- [Entries provided]:
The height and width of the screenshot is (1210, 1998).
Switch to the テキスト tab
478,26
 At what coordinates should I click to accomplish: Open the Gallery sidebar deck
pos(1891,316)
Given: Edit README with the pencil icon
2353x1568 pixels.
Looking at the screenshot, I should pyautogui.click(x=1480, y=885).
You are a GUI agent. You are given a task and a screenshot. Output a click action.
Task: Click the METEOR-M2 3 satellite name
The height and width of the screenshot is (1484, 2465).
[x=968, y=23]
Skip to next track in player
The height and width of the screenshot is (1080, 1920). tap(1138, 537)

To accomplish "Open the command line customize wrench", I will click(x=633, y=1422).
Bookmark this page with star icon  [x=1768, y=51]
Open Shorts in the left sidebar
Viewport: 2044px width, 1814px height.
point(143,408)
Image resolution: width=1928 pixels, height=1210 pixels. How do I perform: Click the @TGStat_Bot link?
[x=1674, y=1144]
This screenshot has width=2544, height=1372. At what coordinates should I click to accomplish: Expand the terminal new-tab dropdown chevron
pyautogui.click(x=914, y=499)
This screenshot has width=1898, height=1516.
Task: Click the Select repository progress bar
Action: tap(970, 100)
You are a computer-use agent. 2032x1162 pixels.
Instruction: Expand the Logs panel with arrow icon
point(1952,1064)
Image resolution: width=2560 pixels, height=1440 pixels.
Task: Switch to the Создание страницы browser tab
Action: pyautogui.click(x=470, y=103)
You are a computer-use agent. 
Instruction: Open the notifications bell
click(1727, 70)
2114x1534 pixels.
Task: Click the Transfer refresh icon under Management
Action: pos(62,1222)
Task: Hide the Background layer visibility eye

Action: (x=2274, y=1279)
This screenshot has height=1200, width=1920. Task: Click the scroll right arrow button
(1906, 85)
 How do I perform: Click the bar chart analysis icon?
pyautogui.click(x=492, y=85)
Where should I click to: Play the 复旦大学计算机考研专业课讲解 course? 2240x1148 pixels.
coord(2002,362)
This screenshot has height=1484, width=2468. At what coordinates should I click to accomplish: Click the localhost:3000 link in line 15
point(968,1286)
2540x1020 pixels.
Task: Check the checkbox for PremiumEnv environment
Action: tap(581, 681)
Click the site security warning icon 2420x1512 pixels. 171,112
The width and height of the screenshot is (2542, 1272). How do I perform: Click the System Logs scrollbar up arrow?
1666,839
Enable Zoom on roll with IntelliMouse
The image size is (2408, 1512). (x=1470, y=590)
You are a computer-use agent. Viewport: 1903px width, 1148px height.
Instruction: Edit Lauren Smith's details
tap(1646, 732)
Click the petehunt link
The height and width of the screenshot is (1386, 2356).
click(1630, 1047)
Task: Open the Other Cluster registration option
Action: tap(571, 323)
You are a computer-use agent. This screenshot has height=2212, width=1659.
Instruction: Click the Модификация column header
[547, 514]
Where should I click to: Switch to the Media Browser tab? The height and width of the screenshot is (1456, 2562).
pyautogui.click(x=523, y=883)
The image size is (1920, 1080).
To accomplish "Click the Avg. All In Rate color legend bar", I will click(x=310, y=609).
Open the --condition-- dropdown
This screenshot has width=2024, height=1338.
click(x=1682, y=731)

- [Task brief]: Where a line of the entries contains the word "will", copy that line.

- [Result below]:
To accomplish "Open the command line customize wrench", I will click(x=633, y=1422).
To accomplish "Click the Avg. All In Rate color legend bar", I will click(x=310, y=609).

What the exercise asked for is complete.